**WORK TO COMPLETE:** Return each line of the listing that follows in which the string "agent" can be found.

**SOURCE MATERIAL:**
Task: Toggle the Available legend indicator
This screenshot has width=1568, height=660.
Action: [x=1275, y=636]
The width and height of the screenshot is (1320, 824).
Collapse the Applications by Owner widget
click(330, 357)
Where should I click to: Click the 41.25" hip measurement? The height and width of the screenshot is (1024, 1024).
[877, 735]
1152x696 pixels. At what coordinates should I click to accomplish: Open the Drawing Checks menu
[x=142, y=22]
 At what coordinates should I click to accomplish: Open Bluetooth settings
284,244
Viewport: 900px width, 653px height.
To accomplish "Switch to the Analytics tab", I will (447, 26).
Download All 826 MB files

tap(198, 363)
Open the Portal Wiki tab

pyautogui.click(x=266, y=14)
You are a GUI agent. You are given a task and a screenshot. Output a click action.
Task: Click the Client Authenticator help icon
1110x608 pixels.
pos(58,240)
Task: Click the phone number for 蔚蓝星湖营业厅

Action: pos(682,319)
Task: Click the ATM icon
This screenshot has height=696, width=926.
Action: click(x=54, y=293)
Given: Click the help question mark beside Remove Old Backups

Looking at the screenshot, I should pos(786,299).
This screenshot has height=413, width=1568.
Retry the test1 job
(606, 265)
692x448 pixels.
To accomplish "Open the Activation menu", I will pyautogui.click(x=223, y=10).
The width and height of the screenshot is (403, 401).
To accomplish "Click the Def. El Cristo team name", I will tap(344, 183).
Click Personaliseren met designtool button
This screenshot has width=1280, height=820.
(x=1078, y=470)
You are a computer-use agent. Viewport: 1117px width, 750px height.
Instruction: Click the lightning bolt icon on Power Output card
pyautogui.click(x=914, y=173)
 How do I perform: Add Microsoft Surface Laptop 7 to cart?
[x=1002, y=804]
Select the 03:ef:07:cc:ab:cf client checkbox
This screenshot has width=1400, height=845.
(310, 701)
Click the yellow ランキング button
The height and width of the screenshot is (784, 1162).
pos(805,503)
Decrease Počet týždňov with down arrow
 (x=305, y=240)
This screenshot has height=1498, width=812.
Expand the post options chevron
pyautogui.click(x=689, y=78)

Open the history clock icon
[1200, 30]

**OUTPUT BELOW:**
You are a GUI agent. You are given a task and a screenshot. Output a click action.
You are a computer-use agent. Viewport: 1117px width, 750px height.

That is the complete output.